Danielle Deadwyler says ‘direct or indirect’ prejudice had an effect on her Oscar snub

Danielle Deadwyler, who many Oscar-watchers felt was a strong contender for a Best Actress nomination this year for her role as the grieving mother Mamie Till-Mobley in “Till,” spoke about her snub on the British podcast “Kermode and Mayo’s Take” on Thursday. When asked to respond to “Till” director Chinonye Chukwu’s assertion that the lack of a nomination reflected “unabashed misogyny towards Black women,” Deadwyler said she agreed.

The actress cited the “lingering effect” of prejudice in “the spaces and the institutions.” She noted that back when Hattie McDaniel won the Oscar for “Gone With The Wind” in 1940, she was not permitted to sit with other white guests. 

“We’re talking about people who perhaps chose not to see the film,” she said of the current academy, adding, “We’re talking about misogynoir. It comes in all kinds of ways. Whether it’s direct or indirect, it impacts who we are.”

The 40-year-old Atlanta-born actress continued, “The question is more intent on people who are living in whiteness, white people’s assessment of what the spaces they are privileged by are doing.”

Deadwyler’s performance won her this year’s Gotham Award for Outstanding Leading Performance, a gender-neutral prize that had her up against Cate Blanchett, Colin Farrell, Brendan Fraser, Michelle Yeoh, and others.
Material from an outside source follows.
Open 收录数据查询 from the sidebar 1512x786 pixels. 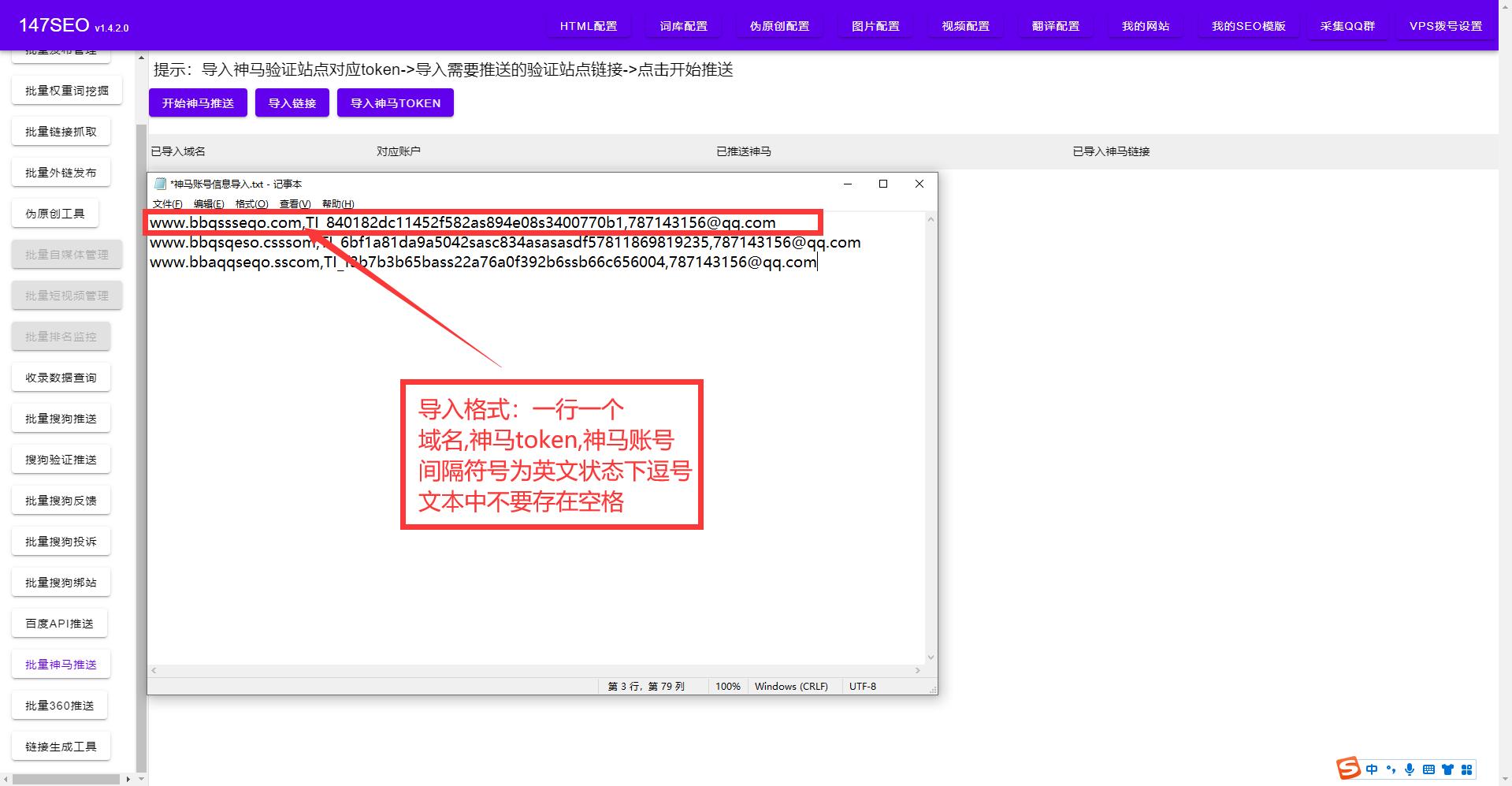(x=61, y=377)
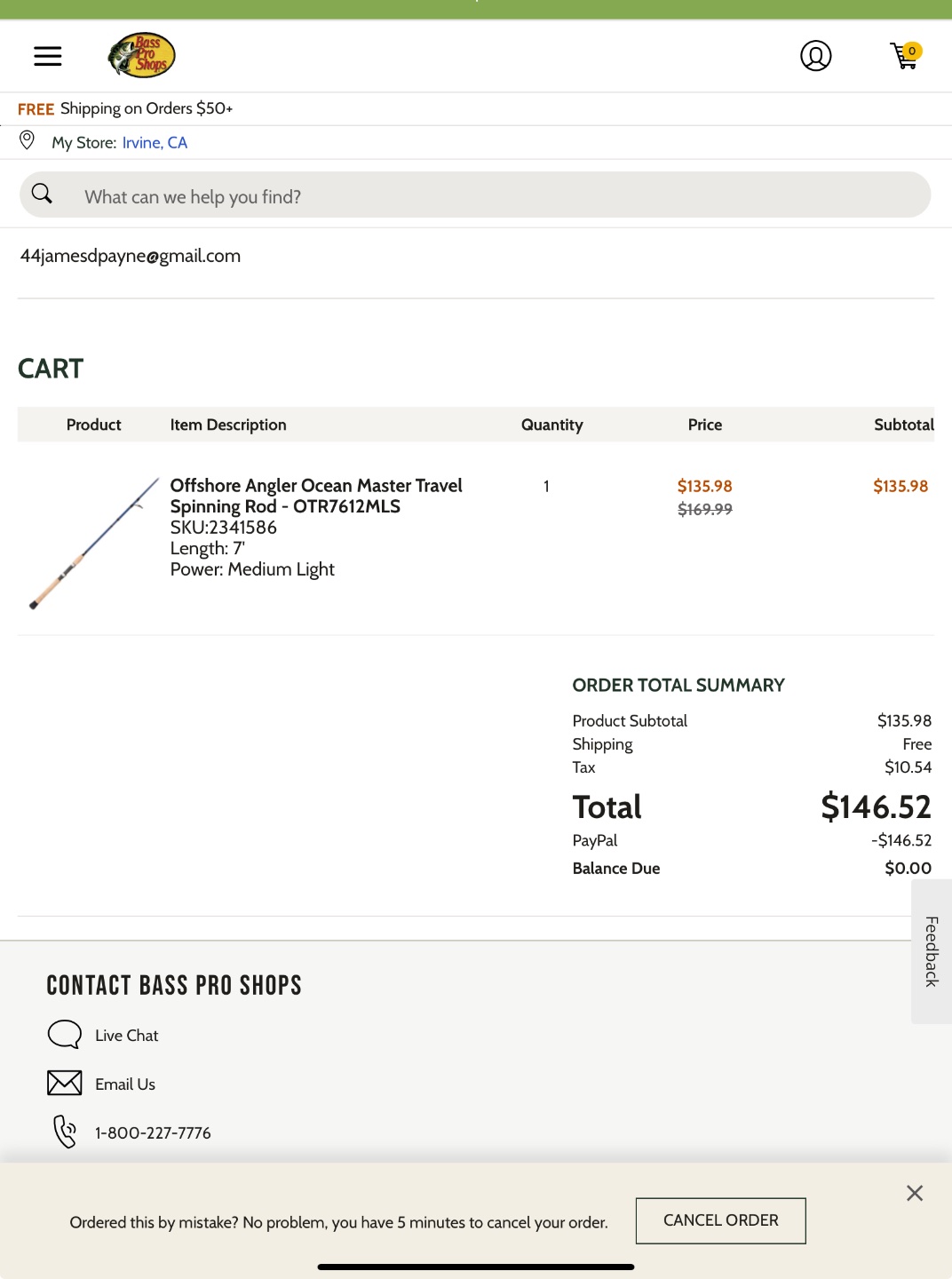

Director Chukwu accepted on her behalf. (The Gothams recognize excellence in films with a budget of $35 million or less.) She is also up for a Screen Actors Guild Award and a BAFTA for Best Actress. Her role on the HBO Max series “Station Eleven” has her up for an Independent Spirit Award as well. She’ll next be seen in the science fiction film “Parallel,” based on the Chinese movie “Parallel Forest” opposite Aldis and Edwin Hodge and “It’s Time,” about injured college football star Chucky Mullins set in 1989.